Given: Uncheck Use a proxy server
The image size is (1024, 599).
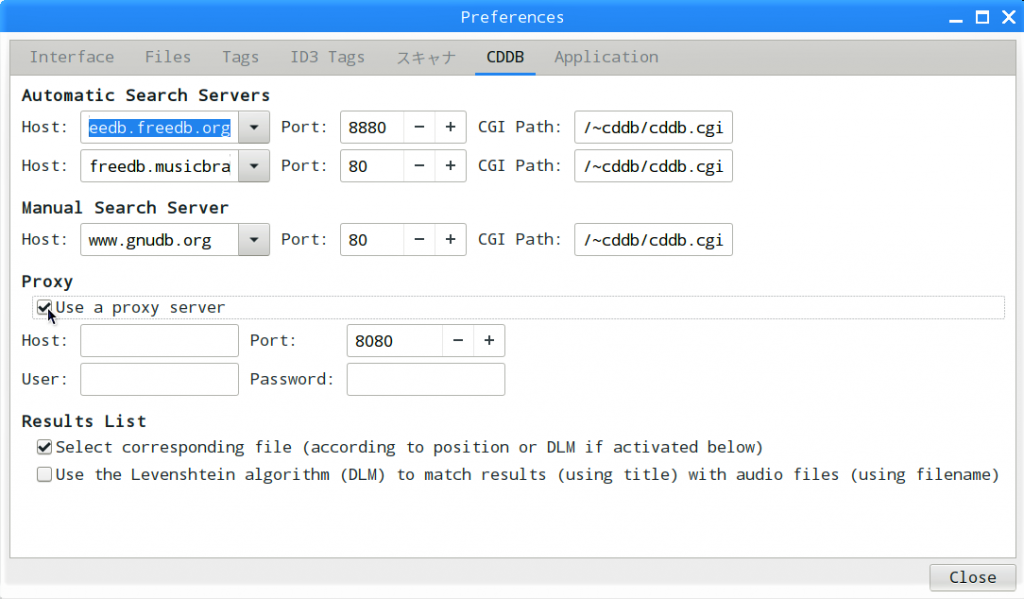Looking at the screenshot, I should 44,307.
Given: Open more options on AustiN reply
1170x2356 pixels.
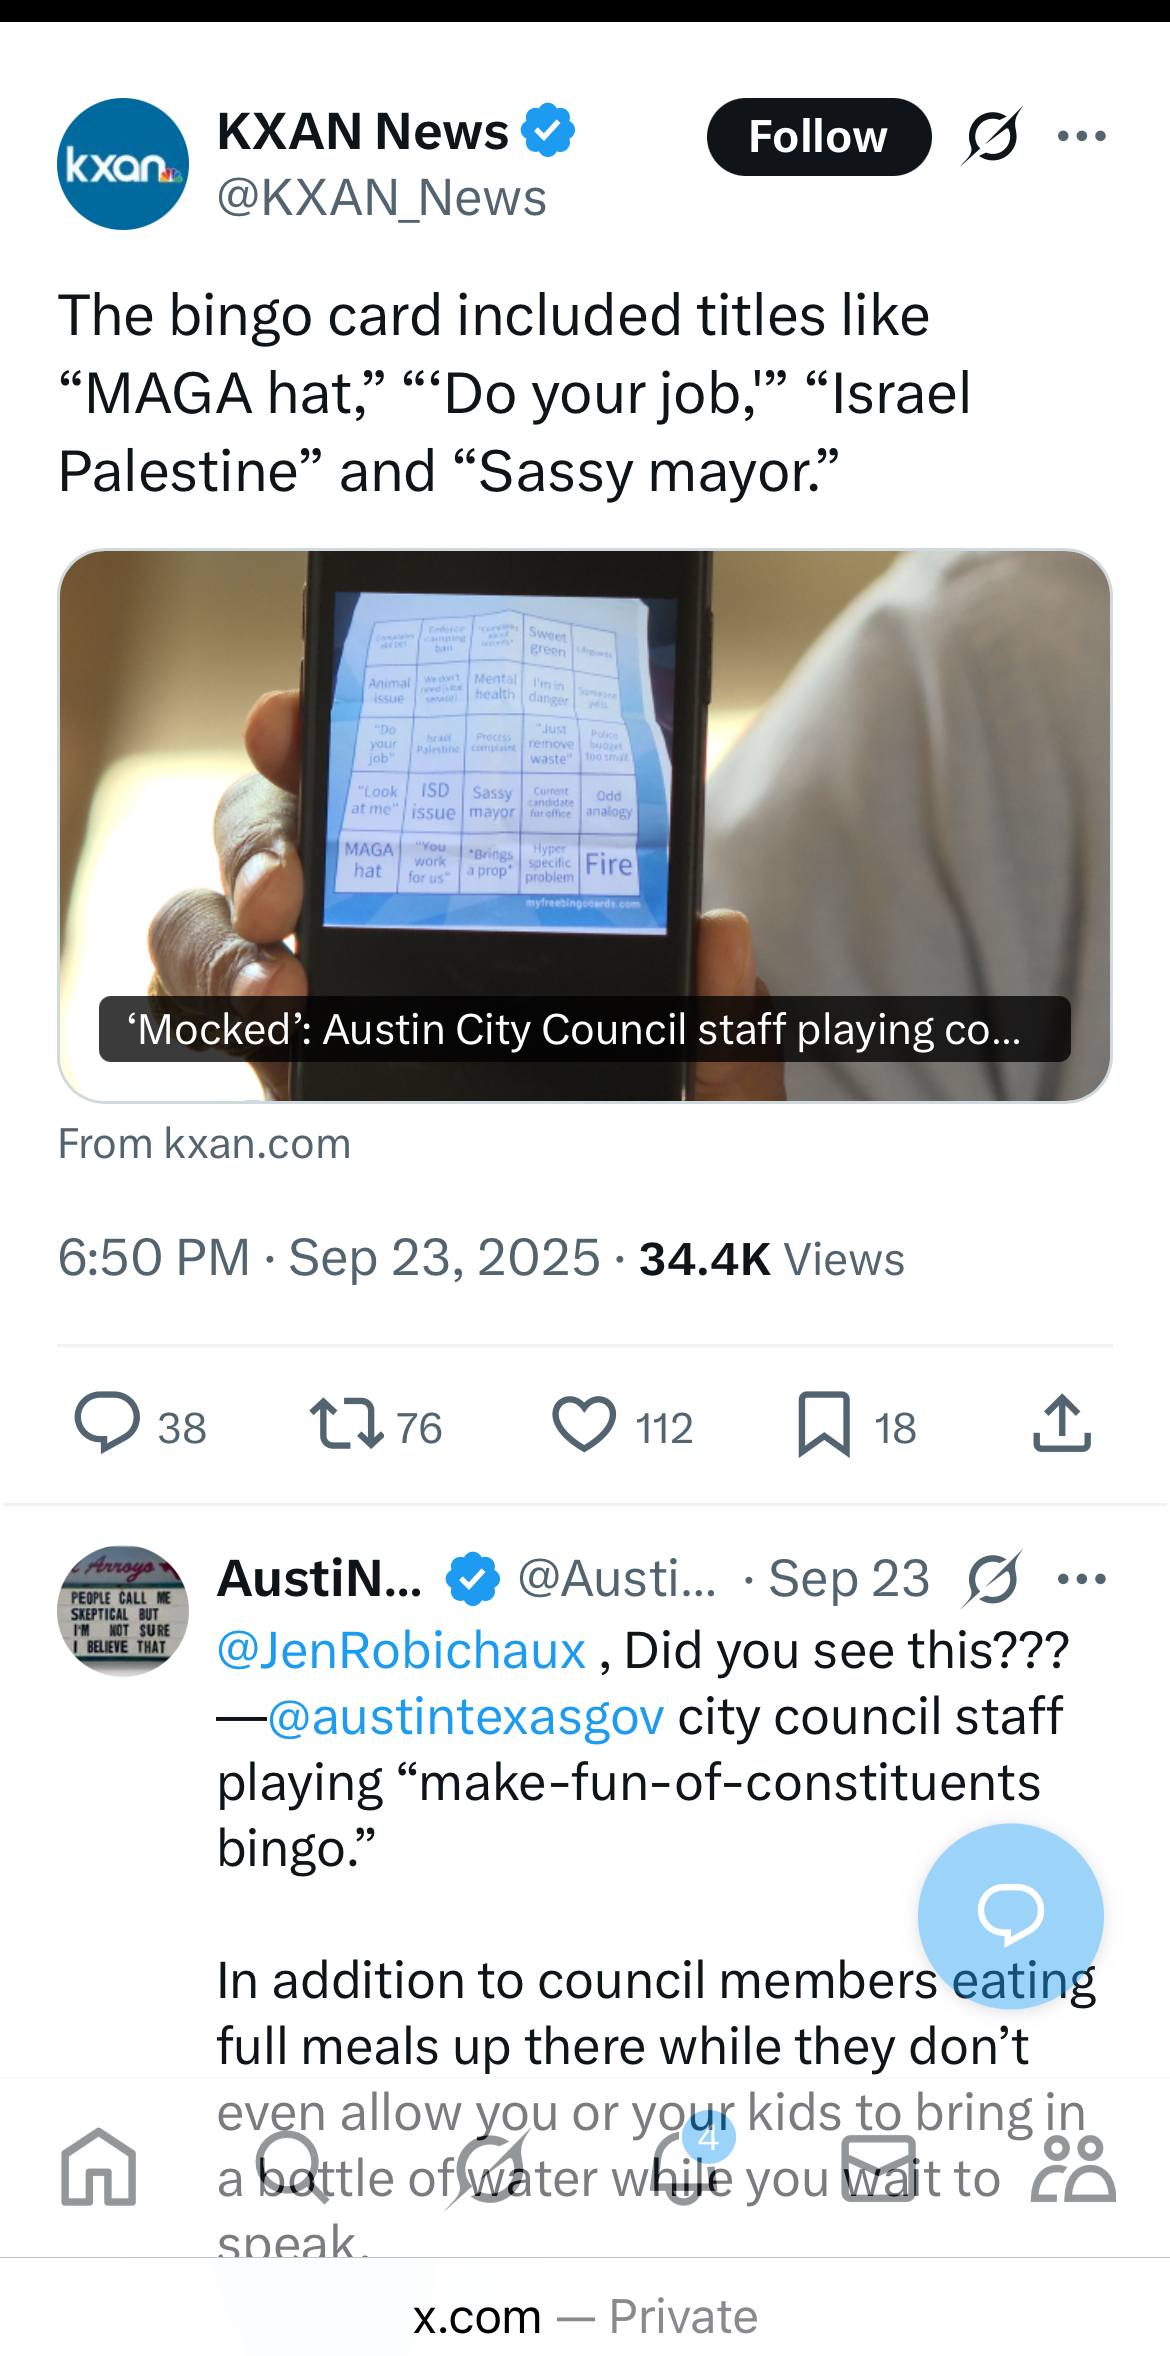Looking at the screenshot, I should pyautogui.click(x=1082, y=1579).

WORK INSTRUCTIONS: Count, in the data above, the lines that hold "Given". Return only that count.

SOLUTION: 2